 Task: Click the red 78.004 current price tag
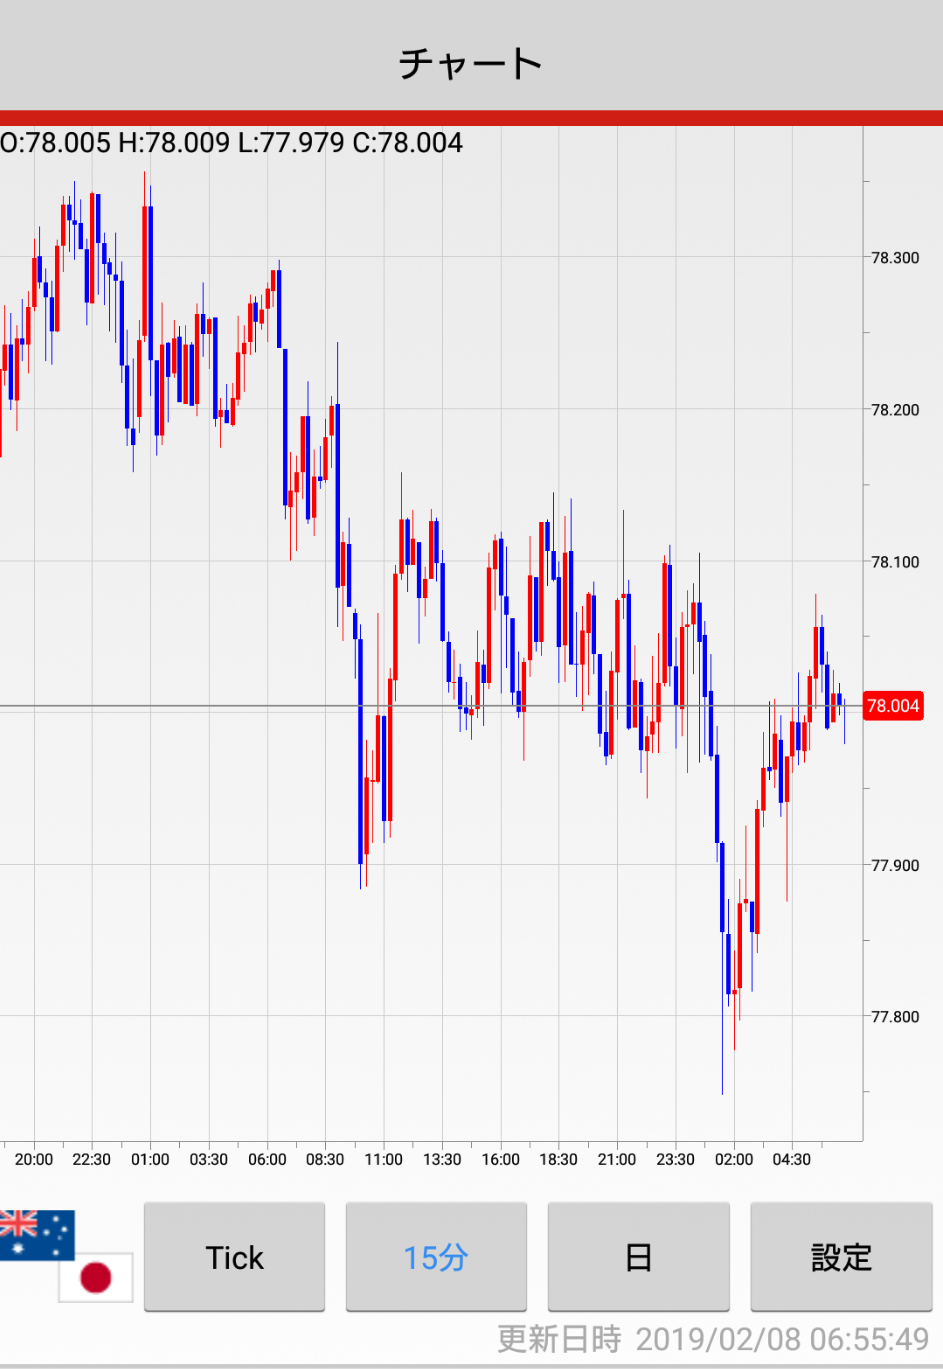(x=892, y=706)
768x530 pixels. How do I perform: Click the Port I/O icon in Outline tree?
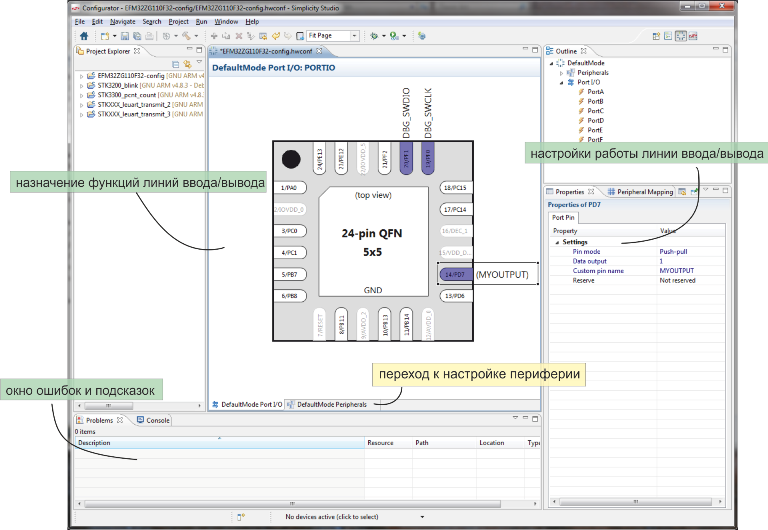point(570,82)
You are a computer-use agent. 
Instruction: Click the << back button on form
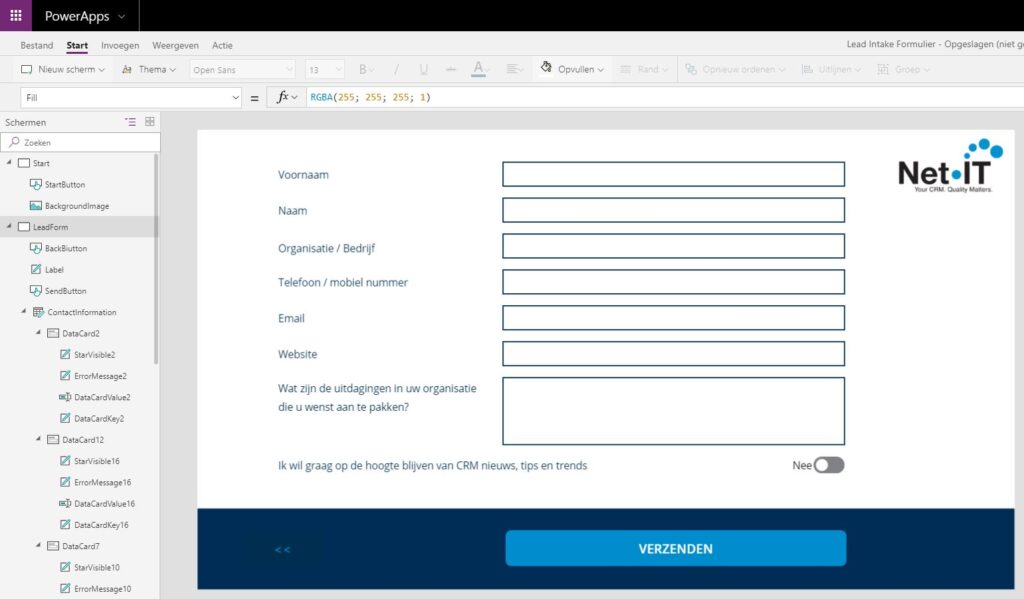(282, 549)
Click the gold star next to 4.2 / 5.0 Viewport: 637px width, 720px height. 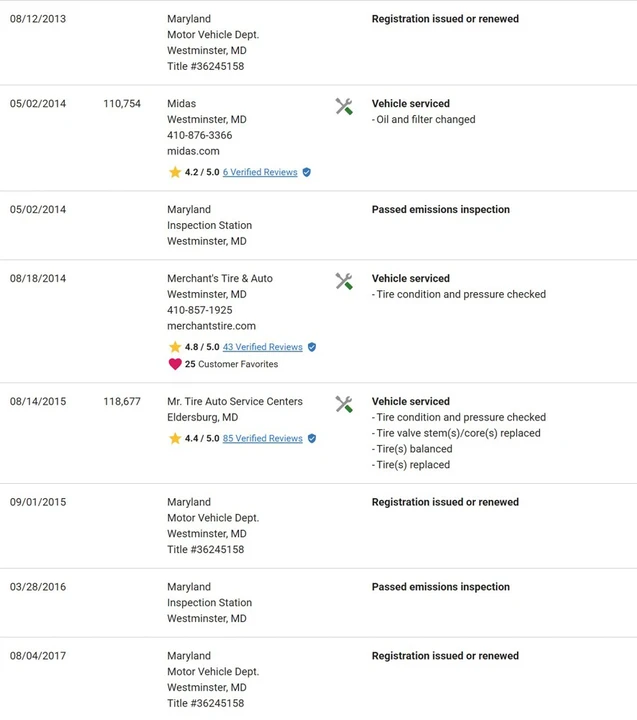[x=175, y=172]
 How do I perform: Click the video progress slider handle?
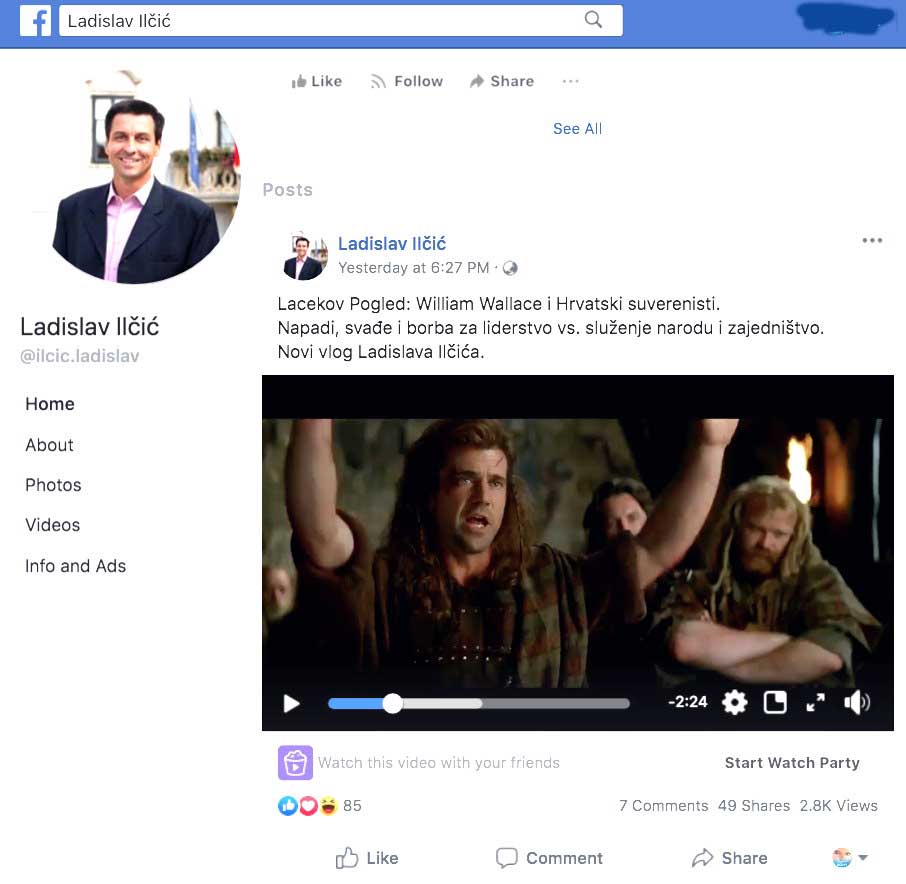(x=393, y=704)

Problem requirements
Please copy, exactly and only, the lines of the listing that run from the one holding "How do I perform: Click the video" through its last line, and exclude pictures.

Result of the exercise
 How do I perform: Click the video progress slider handle?
(x=393, y=704)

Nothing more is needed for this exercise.